Initial reports say that the thousands of Hazara folks had gathered at Deh Mazang Square in Kabul to peacefully protest over the route change of the new power line project.

The crowd that dispersed due to the blasts quickly returned to the spot to help the injured. The horrific sight of many soaked in blood and loaded dead bodies in the trucks.

The Ministry of Internal Affairs said that only the first suicide bomber managed to blow himself and the second one failed to denote his vest. The security forces gunned down the third IS fighter, according to the BBC News.

Zabiullah Mujahid, a spokesperson for Taliban, said in an email that this attack was an attempt to create a divide among people and clarified that the group is not behind it.

Afghanistan President Ashraf Ghani said he is deeply saddened and condemns the attack that took place during the peaceful rally in Kabul.

“Peaceful protest is the right of every citizen, but opportunist terrorists infiltrated the crowds and carried out the attack, killing and injuring a number of citizens including some security forces.”

Initially, the Afghani government had planned to route the power line through Bamiyan and Wardak provinces in the centre of the impoverished country for bringing the electricity from Turkmenistan.

Later, the government changed the northern Salang Pass by calling it a cost-effective move and rejected the allegations of being indifferent made by the Hazara leaders.

islamic state suicide bombing attack on Hazara protest
IS suicide bombing attack in a peaceful Hazara protest leaves 80 dead and over 230 injured. [Photo by Massoud Hossaini/AP Images]

Earlier this year, Ghani had ordered an investigation against the change in the route of power line project. Following that, a commission including the Hazara leaders was formed to review all the decisions related to the power project.

The Hazara leaders had organized a peaceful rally to protest against government’s attempt to deprive the ethnic group of any power and infrastructure.

The Hazaras are the third largest ethnic group mostly residing in the central Afghanistan. In the past, this group had demanded protection from the government against the attacks carried out by the Taliban and Islamic State.


In the last 14 years, a Taliban militant group has been terrorizing the region to show off its dominance. However, the Islamic State is trying to establish its presence in Afghanistan and posed as a potent threat. The rise in the number of Islamic State claimed attacks since last year has added to the government’s constant battles against the insurgency largely dominated by Taliban.

Earlier this month, the Taliban’s suicide bomber attacked a convoy of freshly recruited Afghan police cadets and killed 30 of them in Kabul. Two days after that attack, Taliban’s new leader Haibatullah Akhundzada said in a speech that U.S. must end its business in Afghanistan.

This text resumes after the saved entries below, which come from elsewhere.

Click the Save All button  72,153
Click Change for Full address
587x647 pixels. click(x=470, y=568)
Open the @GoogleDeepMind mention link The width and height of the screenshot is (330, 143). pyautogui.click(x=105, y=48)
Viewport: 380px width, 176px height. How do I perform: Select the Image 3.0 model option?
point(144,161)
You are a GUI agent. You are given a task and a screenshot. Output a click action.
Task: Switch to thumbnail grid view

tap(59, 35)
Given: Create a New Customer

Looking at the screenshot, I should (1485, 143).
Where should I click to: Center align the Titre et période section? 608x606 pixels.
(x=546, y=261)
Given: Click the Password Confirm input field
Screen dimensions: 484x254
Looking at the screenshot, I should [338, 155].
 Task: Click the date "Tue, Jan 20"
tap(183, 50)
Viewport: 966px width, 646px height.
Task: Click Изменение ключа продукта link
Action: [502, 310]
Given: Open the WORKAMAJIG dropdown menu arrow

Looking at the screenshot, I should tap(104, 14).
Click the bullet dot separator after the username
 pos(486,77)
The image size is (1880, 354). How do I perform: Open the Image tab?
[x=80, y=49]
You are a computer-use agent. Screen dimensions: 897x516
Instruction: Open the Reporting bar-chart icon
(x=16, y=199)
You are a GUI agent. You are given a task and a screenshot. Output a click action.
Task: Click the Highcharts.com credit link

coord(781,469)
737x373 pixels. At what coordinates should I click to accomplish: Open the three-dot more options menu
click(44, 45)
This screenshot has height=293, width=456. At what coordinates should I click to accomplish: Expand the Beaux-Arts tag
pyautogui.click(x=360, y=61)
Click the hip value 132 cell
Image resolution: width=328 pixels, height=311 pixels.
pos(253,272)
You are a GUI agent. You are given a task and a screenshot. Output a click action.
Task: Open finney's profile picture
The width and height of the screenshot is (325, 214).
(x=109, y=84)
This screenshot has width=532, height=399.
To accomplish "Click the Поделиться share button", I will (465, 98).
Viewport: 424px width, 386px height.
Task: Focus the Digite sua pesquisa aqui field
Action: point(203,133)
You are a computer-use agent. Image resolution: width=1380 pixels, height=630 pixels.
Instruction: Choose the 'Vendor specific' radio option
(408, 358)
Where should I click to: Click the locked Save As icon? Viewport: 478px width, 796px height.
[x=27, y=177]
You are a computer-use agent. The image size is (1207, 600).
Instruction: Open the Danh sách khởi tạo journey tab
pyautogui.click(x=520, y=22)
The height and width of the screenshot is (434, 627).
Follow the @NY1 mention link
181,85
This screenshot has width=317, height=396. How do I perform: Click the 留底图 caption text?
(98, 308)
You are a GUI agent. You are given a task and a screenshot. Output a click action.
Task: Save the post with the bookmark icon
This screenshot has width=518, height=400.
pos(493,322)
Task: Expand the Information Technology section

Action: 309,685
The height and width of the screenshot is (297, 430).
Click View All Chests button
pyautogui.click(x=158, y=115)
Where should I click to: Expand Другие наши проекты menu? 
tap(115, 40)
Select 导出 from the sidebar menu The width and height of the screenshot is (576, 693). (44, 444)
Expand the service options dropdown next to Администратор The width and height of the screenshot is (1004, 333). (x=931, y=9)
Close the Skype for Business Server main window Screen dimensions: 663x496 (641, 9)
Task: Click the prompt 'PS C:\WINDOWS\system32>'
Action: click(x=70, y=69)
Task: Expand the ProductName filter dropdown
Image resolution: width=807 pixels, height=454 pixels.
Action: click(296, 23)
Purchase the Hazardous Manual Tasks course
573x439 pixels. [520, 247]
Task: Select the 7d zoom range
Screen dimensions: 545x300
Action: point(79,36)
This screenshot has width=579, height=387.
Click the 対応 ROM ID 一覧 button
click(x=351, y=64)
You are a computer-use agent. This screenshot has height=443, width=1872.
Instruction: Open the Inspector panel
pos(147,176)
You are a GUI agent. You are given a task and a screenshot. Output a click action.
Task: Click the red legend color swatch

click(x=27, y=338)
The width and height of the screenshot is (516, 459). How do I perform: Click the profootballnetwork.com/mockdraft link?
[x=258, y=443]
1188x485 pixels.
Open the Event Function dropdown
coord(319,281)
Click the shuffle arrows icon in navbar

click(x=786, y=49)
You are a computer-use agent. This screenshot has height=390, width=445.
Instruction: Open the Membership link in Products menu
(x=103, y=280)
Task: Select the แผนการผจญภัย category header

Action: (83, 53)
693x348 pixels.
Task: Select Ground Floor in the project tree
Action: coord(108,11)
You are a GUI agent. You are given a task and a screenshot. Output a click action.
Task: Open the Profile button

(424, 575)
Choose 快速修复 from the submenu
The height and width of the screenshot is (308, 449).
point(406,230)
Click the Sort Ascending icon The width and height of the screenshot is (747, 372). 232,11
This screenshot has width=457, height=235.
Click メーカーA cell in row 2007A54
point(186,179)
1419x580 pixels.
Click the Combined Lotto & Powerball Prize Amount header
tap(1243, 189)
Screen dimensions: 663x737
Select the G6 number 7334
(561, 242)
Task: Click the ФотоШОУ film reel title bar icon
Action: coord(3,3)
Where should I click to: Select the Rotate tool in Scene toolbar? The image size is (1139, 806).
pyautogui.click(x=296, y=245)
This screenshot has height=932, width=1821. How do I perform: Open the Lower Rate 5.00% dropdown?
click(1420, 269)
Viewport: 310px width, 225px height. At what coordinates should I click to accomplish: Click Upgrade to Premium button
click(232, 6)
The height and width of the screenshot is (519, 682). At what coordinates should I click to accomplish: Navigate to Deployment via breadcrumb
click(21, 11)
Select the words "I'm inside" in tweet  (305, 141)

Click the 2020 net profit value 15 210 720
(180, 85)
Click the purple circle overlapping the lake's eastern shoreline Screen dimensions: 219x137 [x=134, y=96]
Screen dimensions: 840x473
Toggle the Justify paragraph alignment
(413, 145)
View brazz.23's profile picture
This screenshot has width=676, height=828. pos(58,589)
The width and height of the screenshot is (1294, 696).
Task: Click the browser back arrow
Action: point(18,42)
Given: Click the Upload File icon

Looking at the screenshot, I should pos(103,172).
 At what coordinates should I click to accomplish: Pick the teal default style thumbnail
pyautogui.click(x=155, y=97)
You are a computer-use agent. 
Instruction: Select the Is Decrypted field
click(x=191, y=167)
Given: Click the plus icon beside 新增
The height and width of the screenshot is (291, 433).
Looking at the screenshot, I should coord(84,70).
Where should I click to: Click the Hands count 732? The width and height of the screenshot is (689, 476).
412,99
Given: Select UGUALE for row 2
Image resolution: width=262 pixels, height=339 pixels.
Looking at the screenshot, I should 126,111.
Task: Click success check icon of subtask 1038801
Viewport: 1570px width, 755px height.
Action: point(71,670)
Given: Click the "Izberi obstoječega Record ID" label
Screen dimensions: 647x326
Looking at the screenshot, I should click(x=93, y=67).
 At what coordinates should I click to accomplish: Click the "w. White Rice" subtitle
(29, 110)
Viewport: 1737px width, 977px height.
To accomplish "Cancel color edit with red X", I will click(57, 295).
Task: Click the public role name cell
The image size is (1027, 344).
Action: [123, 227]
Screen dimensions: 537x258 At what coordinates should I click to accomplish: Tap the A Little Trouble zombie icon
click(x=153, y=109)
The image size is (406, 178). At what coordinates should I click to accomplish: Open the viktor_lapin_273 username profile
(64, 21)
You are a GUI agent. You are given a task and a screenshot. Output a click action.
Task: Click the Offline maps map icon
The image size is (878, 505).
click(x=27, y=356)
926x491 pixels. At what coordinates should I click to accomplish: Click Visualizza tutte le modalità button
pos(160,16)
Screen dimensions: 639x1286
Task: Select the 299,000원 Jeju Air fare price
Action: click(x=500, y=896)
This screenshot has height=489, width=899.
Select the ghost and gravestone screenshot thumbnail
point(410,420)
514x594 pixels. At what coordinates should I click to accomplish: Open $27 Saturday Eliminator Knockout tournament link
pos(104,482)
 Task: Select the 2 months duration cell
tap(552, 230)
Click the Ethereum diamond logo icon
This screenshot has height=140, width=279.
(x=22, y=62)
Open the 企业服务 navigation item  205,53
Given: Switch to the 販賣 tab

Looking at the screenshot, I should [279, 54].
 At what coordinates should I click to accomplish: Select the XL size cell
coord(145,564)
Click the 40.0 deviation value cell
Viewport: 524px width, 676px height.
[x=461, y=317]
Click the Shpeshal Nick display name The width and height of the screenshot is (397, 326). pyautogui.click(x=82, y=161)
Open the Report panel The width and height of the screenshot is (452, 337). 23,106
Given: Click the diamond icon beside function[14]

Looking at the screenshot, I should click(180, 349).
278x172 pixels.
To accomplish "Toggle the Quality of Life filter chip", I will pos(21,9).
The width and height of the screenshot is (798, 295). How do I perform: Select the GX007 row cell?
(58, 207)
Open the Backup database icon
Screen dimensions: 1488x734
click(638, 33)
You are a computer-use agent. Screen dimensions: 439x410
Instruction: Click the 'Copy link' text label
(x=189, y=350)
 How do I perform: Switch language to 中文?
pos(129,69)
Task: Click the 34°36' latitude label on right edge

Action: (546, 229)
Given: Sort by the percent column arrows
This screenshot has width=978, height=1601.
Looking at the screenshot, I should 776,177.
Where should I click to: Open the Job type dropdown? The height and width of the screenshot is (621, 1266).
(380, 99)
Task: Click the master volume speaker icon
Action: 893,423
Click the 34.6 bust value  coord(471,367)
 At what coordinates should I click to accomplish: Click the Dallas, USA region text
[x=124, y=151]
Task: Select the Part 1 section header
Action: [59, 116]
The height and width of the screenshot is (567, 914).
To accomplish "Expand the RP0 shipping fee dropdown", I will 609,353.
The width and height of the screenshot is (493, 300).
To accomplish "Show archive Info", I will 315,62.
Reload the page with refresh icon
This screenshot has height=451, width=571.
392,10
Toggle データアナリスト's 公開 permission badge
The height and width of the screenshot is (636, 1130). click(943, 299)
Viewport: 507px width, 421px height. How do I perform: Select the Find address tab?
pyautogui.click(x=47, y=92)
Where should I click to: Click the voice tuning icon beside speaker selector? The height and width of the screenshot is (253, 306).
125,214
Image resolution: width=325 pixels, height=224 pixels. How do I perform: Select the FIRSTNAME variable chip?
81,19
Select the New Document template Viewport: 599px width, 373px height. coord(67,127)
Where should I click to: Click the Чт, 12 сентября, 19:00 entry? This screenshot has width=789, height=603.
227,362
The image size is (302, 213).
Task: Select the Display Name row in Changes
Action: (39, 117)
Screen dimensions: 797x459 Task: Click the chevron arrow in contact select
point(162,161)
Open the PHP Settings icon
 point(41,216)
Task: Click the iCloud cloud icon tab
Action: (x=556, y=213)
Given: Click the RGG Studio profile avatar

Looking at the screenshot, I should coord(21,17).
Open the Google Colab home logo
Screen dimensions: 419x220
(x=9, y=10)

Last month on June 20, Taliban attacked and claimed responsibility for killing 14 Nepali security contractors hired by Canadian Embassy in Kabul. At the same time, Islamic State released a photo of Irfanullah Ahmed as the purported bomber and claimed the responsibility. But Taliban’s spokesperson Mujahid dismissed the claim made by IS, reported Reuters. On June 26, Islamic State lost about 100 fighters in a brutal conflict with local security forces after launching an attack that claimed dozens of lives.

The Islamic State’s attack on the peaceful Hazara protest in Kabul adds up to the emerging threats by the terrorist group in Afghanistan. The growing tension between Taliban and Islamic State to dominate the region also raise the security concerns, especially in the country’s capital Kabul.